→ Material provided:

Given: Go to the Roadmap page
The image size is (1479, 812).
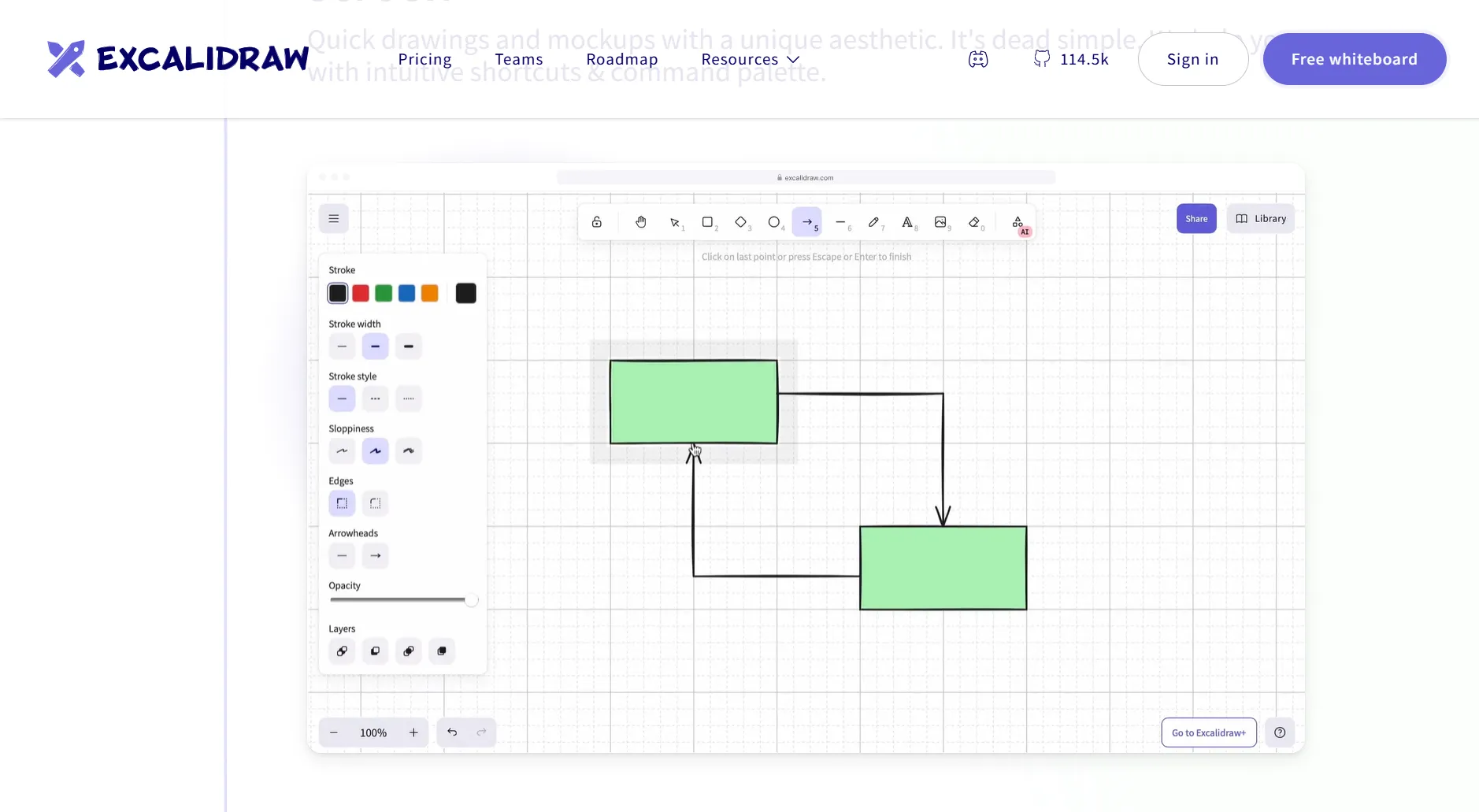Looking at the screenshot, I should click(621, 59).
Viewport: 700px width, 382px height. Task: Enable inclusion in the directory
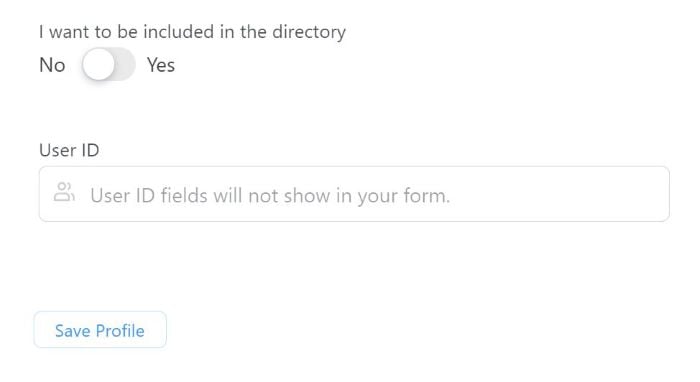coord(108,65)
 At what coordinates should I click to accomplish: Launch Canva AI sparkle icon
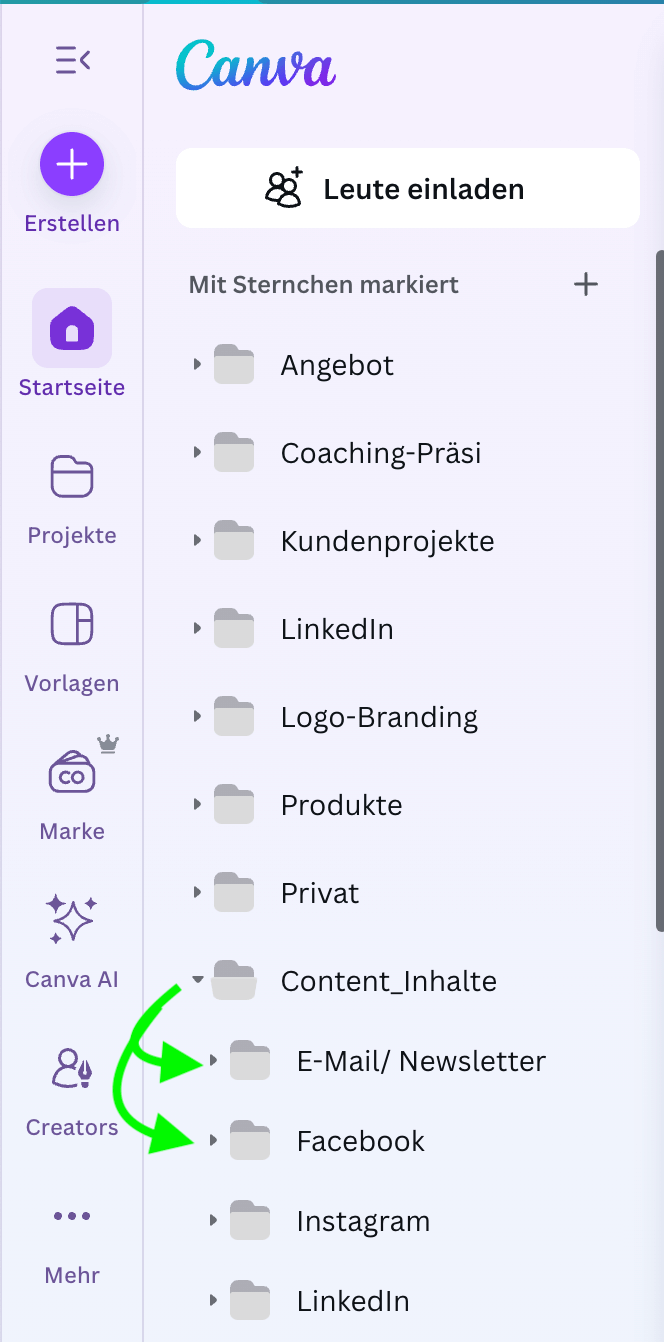click(72, 920)
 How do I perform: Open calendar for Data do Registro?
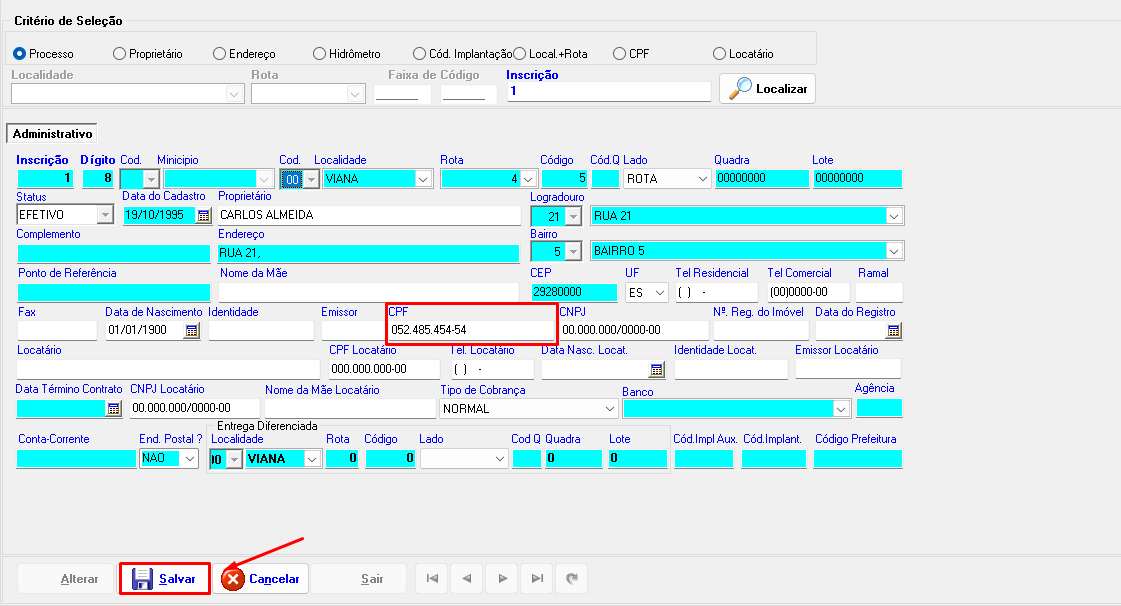pos(893,331)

→ Aim of the task: The records above should be returned exactly, with only their pictures held back.

→ Exercise response:
Given: Go to the Roadmap page
The image size is (1479, 812).
Looking at the screenshot, I should click(621, 59).
Viewport: 700px width, 382px height. Task: Enable inclusion in the directory
coord(108,65)
 At what coordinates should I click to accomplish: Launch Canva AI sparkle icon
click(72, 920)
 How do I perform: Open calendar for Data do Registro?
pos(893,331)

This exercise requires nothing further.